Osceola County Public Schools seeing spike in hot classroom reports

The Osceola County School District implemented a fixed, districtwide classroom temperature standard of 75 degrees, and since then, heat complaints have been pouring in from schools.

The change, according to the district, was done in an effort to save money too effect early April. Since the implementation, teachers have been reporting situations of excessive heat in their classrooms -- with thermometers reading 80 to 86 degrees in some cases.

“When you have 24 fifth grade bodies, after recess, it’s not a very pleasant place to be,” said Apryle Jackson, President, Osceola County Education Association.

The change, prevents teachers from controlling the temperature from their classroom, as was done in the past. In just one month, the change has saved the district nearly $63,000 in utility costs.

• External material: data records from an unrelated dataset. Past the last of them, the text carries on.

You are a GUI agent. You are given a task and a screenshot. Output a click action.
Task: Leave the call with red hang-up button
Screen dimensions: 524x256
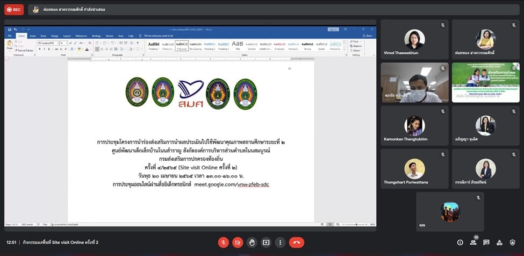tap(296, 243)
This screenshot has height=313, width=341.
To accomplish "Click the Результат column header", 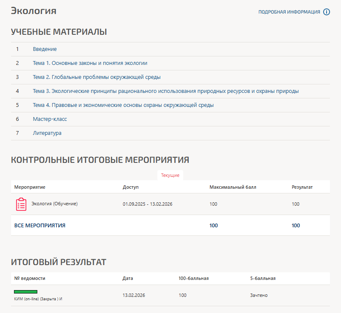I will [x=302, y=187].
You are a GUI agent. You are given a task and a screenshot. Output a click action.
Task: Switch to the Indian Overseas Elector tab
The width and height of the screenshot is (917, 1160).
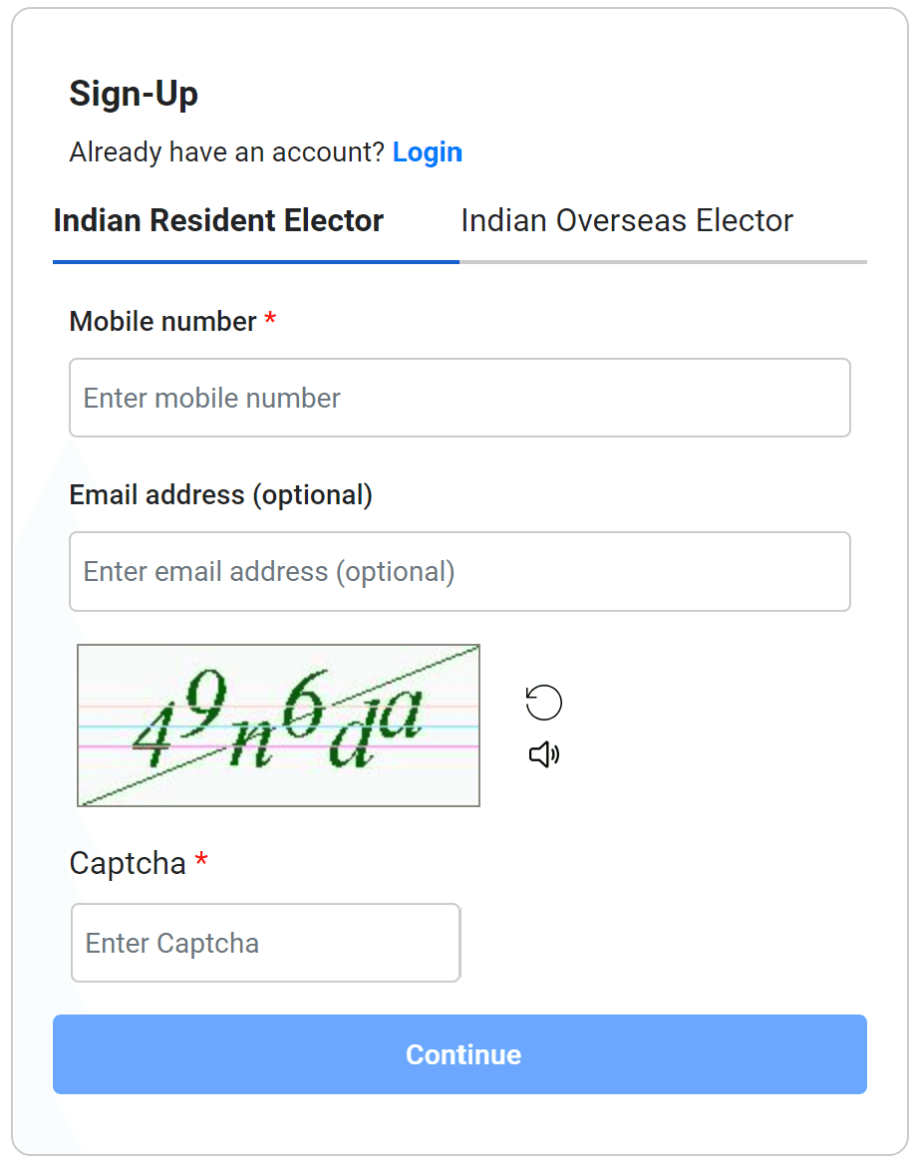pos(627,220)
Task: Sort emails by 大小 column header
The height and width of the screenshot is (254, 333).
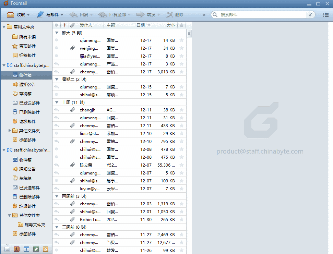Action: coord(170,25)
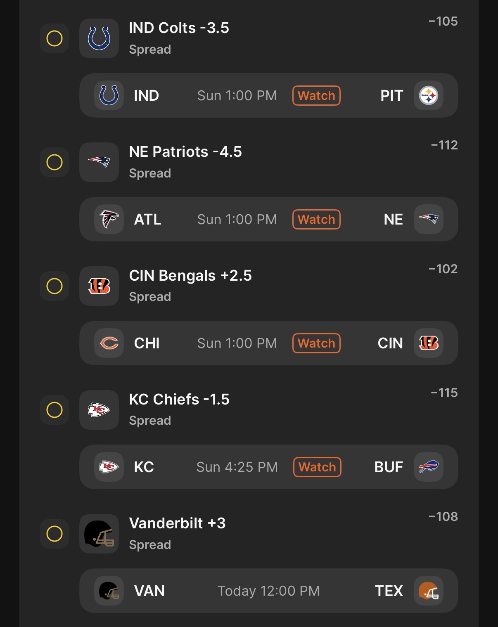
Task: Tap the Texas orange helmet icon
Action: (x=429, y=591)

But Jackson said many classrooms are averaging much hotter than 76 degrees, and she blames an aging air conditioning system.

“A lot of our older schools, which the majority of our schools are old, the a/c units don’t do what they need to do for the entire school,” said Jackson.

The district is aware of the inconsistencies, confirming reports of “rooms or area is hot” have more than doubled since the change. 177 complaints in just one month, compared to 83 in the same month in 2018.  Jackson is concerned the heat could put teachers and students at risk of health issues.

“What’s more important, the health of our employees or saving some money?,” asked Jackson.

Parents are in agreement that heat and learning don’t mix.

“My kid doesn’t sleep in heat, so I don’t imagine she’ll be able to learn in heat,” said Amanda Morgan, parent. 

“I know my kid would be complaining and her little face would be all red and I don’t think she would be sitting and listening to the teachers, at all,” said Gillian Cox, parent.

“That’s not right. They should do something about that,” said Rose Jean, parent.

The district said it will keep the set temperature, but it is addressing the issue of hot classrooms, fixing AC units that aren’t working properly. Jackson said the district also has plans to replace entire units at some schools.